Those absolutely heart-stopping horrific sounds: screeching brakes, slamming crash, shattering glass, screams…
A racing ambulance, flashing, blaring, whining, and getting closer, announcing trouble.
Instant panic and tefillah.
Please Hashem let it be ok. And not be anyone I know.
But it is someone.
A person. A life. An irreplaceable part of humanity.
And then the tehillim pleas, the chesed, the remorse and anguish, the hospital vigils, lives forever changed in that split second.
Wouldn’t it be better if we could rewind and erase…if we could prevent yet another tragedy?
It’s so easy to have just a bit of callousness. It’s part of the New York culture, we tell ourselves. A bit of callousness. A bit of brazeness. We feel you have to be an aggressive driver or get left behind in the dust. To just push it, just a bit. To glance at your phone while driving. To be annoyed at those throngs of pedestrians and just a little, sort of forget they’re human. To rush around the corner, or past that school bus.
And it’s easy to think the problem is someone else’s, or just too big to change.
But that’s a profoundly un-Jewish attitude. Change starts with me. Now.
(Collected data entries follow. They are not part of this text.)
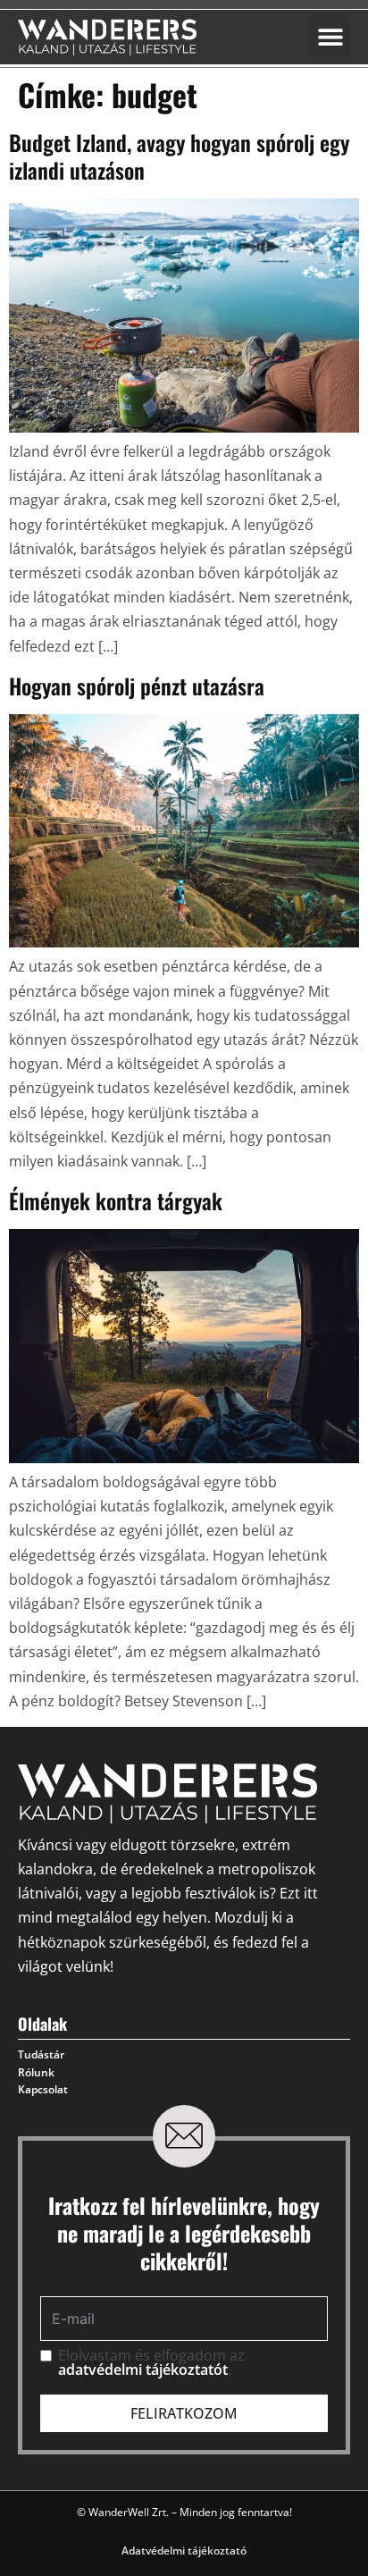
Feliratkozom (184, 2413)
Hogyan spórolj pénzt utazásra (136, 685)
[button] (330, 37)
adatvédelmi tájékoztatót (143, 2369)
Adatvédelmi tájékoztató (184, 2550)
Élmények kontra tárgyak (115, 1200)
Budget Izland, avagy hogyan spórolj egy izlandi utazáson (179, 156)
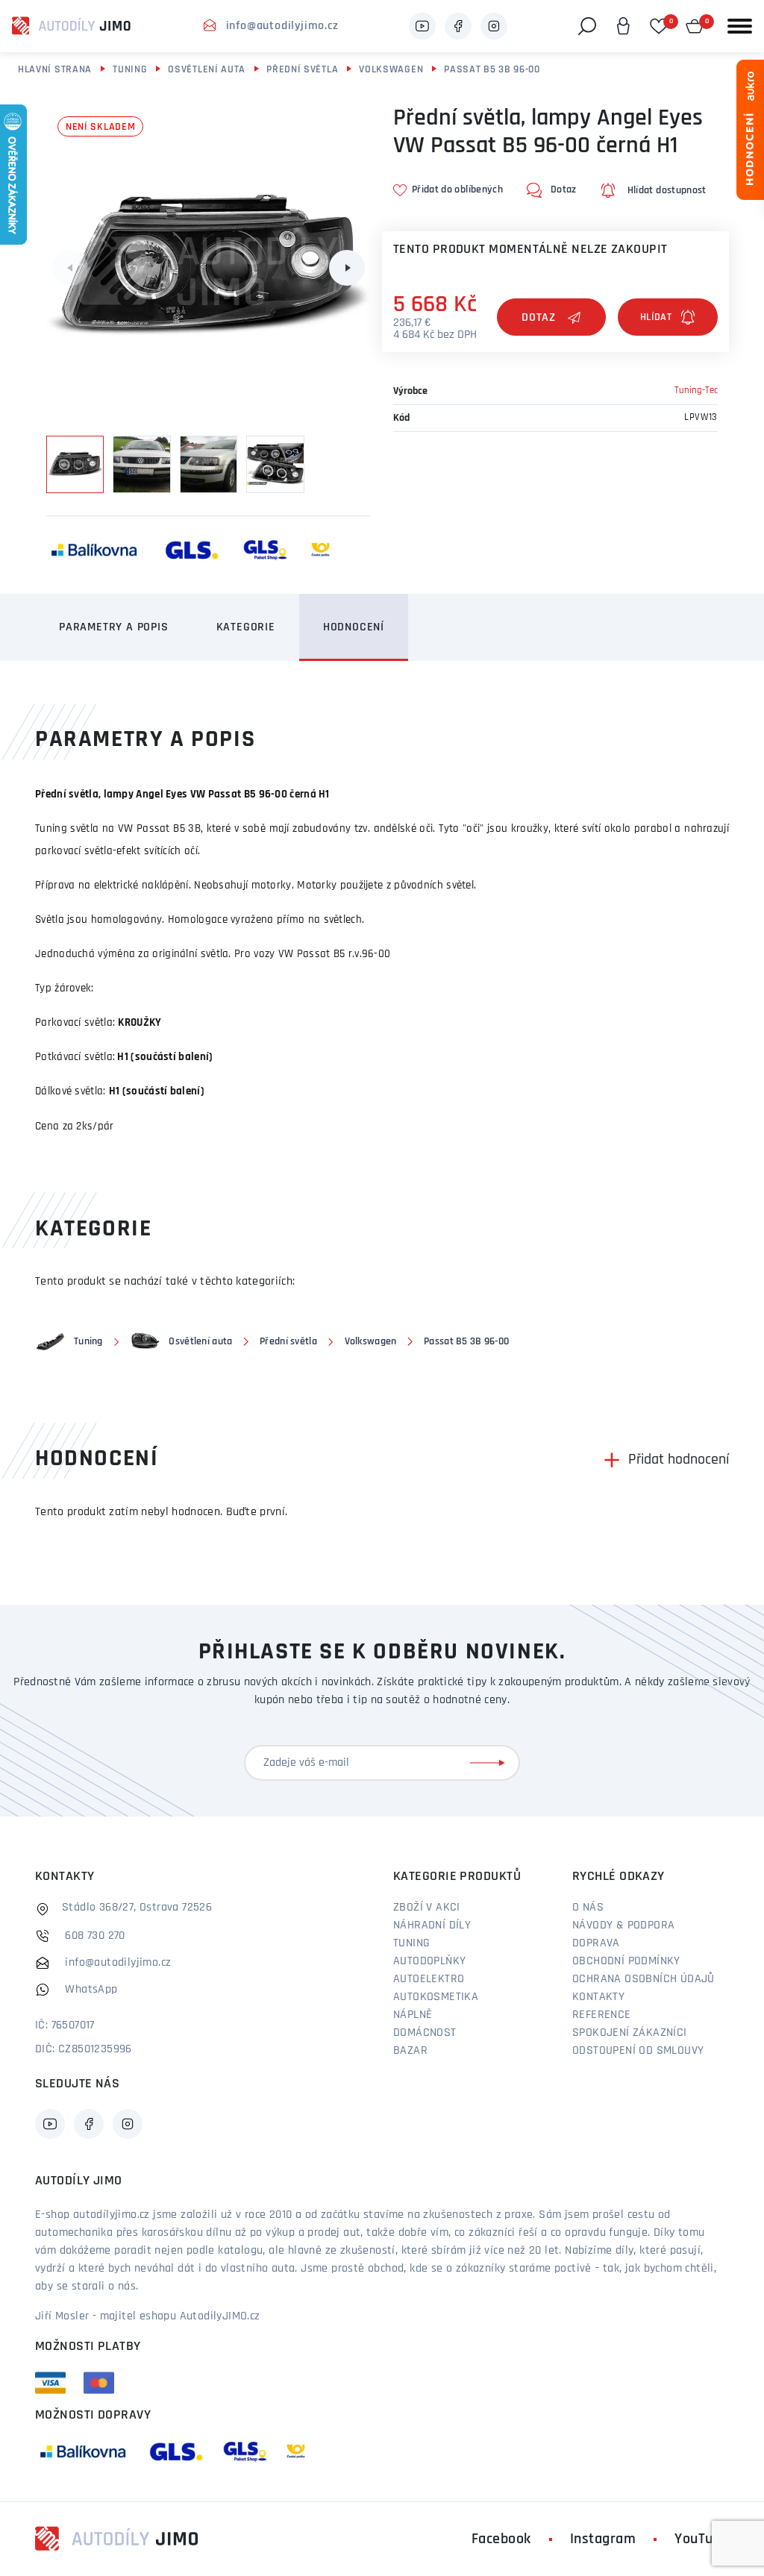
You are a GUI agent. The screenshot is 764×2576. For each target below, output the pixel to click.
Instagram (603, 2539)
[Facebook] (458, 26)
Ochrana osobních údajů (643, 1979)
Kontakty (598, 1997)
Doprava (596, 1943)
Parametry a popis (114, 627)
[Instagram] (493, 26)
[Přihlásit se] (490, 1763)
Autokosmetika (435, 1997)
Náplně (412, 2015)
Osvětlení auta (206, 69)
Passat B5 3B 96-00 (492, 69)
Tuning (130, 69)
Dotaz (539, 318)
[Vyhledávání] (587, 26)
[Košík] (695, 26)
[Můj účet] (623, 26)
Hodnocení (353, 627)
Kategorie (245, 627)
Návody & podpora (623, 1925)
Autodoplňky (429, 1961)
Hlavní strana (55, 69)
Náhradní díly (432, 1925)
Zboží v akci (426, 1908)
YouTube (701, 2539)
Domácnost (425, 2033)
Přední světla (302, 69)
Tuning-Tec (696, 390)
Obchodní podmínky (626, 1961)
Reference (601, 2015)
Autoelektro (428, 1979)
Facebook (501, 2539)
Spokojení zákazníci (629, 2033)
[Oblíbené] (659, 26)
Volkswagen (391, 69)
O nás (588, 1908)
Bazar (410, 2051)
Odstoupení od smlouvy (638, 2051)
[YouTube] (422, 26)
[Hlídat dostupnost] (668, 317)
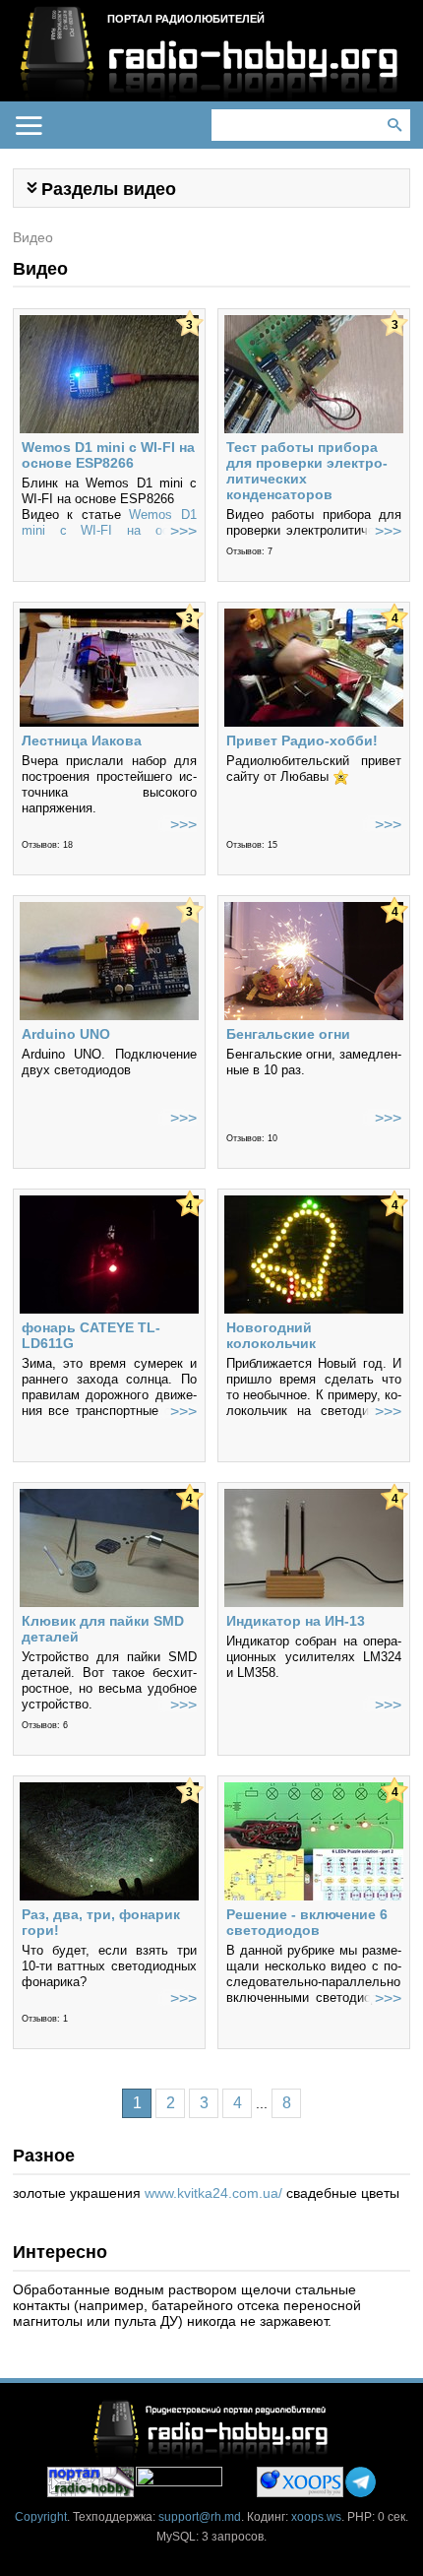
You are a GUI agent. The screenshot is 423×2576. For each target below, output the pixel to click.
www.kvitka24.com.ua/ (213, 2193)
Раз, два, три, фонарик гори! (101, 1922)
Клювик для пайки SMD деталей (103, 1628)
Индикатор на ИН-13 (295, 1621)
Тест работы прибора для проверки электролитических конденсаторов (307, 470)
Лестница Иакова (82, 740)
And if we slow down, put the phone away in the glove compartment or trunk, are just a bit more cautious and courteous, and model and spread that attitude to our families, it can only help. Wouldn’t saving one life be infinitely worth it?
Peer pressure and cultural influences definitely work in the negative. When I’m in New York, I drive faster, more aggressively, and take more chances than I normally would. We can choose to exert positive pressure on those attitudes. Here’s a place we can, and must JUST SAY NO. It’s easy to forget that it’s not about convenience, or getting there five minutes earlier. It’s about lives.
Yes, attitude matters. A Crown Heights news site posted an article about a frum woman who hit a child, saw he was Baruch Hashem physically okay, and drove off, without apologizing. We’ve got to slow down, think, and feel.
Recent posts on Crown Heights websites: Neighborhood unnerved by string of hit and runs. Delivery man critically injured by hit and run driver. Another child struck by a car on Brooklyn Ave.
There are severe halachic ramifications as well. An article entitled A Driver’s Liability in Halacha and Civil Law states: A reckless driver is liable under halachos of negligence, “ A person has liability for all of his actions, both accidental and intentional.”
“According to halacha, if one were acting in a manner that was completely reckless, to the point of being a danger to life, he takes on the status of being a Rodef. As a Rodef, he is chayav misa for the duration of time that his actions present a direct threat to the lives of others.”
This article is about us. Me and you. In a hurry. On the phone. Getting a little callous to the fact that we are driving a lethal weapon. And those way-too-slow and annoying pedestrians are real, irreplaceable lives.
And 30% of the pedestrian accidents are a result of poor judgement on the part of the pedestrians. We must educate our kids to be defensive, alert pedestrians. I teach my kids to wait at the corner till there’s a green/walk symbol, no matter how little traffic there is, and to walk all the way down to the corner, rather than cross mid-block, no matter how annoying. Adults and kids alike laugh at them. And please, folks, put your phone away while walking and crossing.
It is challenging. But we gotta do it. Each close call, injury, and chas v’shalom death is one too many.
Let our community take safety to heart, and lead the way in making even our streets places of courtesy, goodness and kindness, worthy of Geula.